Il titolare di una concessionaria americana compra 312 auto al mese dai privati. Il paese in cui opera ha 2.700 abitanti. L’obiettivo dichiarato è arrivare a 1.000.

Dietro quel numero c’è un reparto costruito come un’azienda a sé. Quaranta persone dedicate alla sola acquisizione, senza doppi ruoli con la vendita. Il profilo d’assunzione è preciso: poco ego, a suo agio con i dati, voglia di imparare. L’aspettativa è scritta nero su bianco: 25 auto comprate entro i primi tre mesi, o il posto passa a un altro.

Ogni attività è misurata come in un BDC: chiamate in uscita, contatti, offerte, appuntamenti fissati e presentati. E il titolare passa in quel reparto un quarto del suo tempo. Il dettaglio pesa più di quanto sembri: un consulente che ha seguito centinaia di aperture di reparti acquisizione racconta che nei casi in cui il titolare ha delegato tutto e si è fatto da parte, il reparto non ha funzionato.

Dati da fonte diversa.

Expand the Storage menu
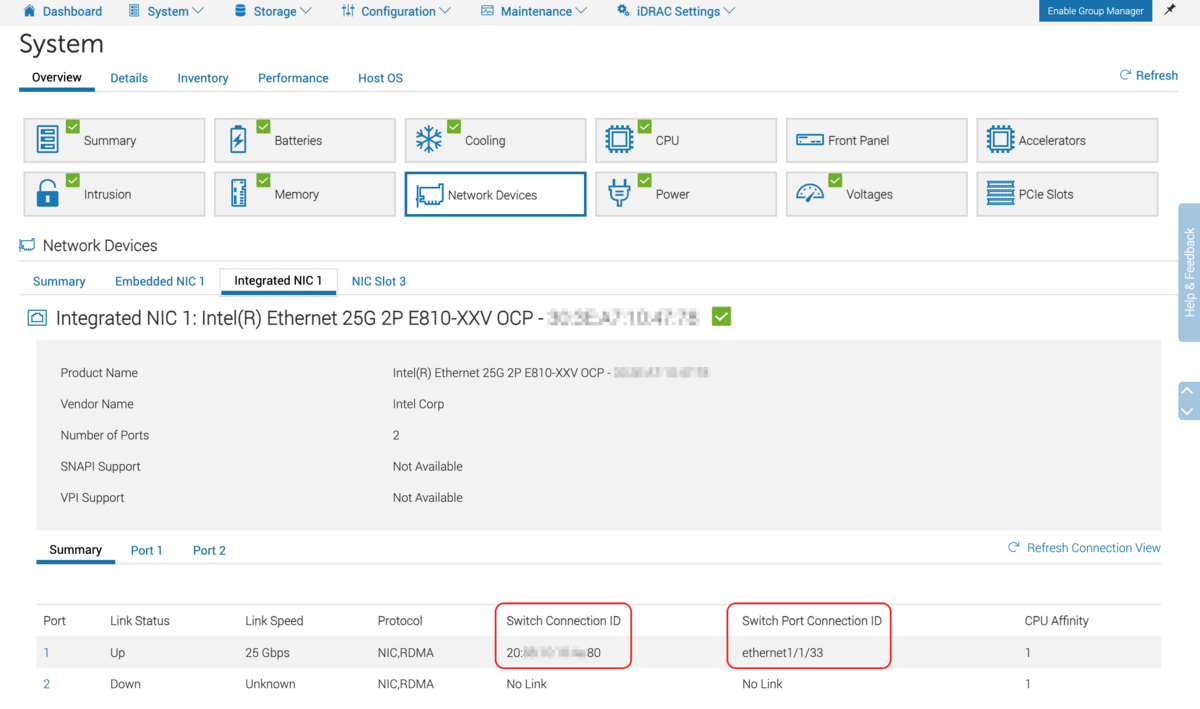The width and height of the screenshot is (1200, 709). (x=272, y=11)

Poi c’è la parte che il cliente vede. L’offerta fatta online viene onorata in sede, sempre: i mistery del settore dicono che circa un dealer su tre la ritratta davanti all’auto. Qui la pratica si prepara la sera prima, con una videochiamata sull’auto prima dell’arrivo, e l’assegno viene emesso senza aspettare i documenti del passaggio. Una cliente ha cronometrato la consegna: dentro e fuori in 9 minuti e 30, assegno in mano.

Il risultato: meno dell’1% dello stock supera i 45 giorni, un dato incredibile per quei volumi.

L’acquisizione dai privati regge a una condizione: una squadra solo sua, numeri in vista e il titolare dentro il reparto.

Quante auto ha comprato dai privati la tua squadra il mese scorso?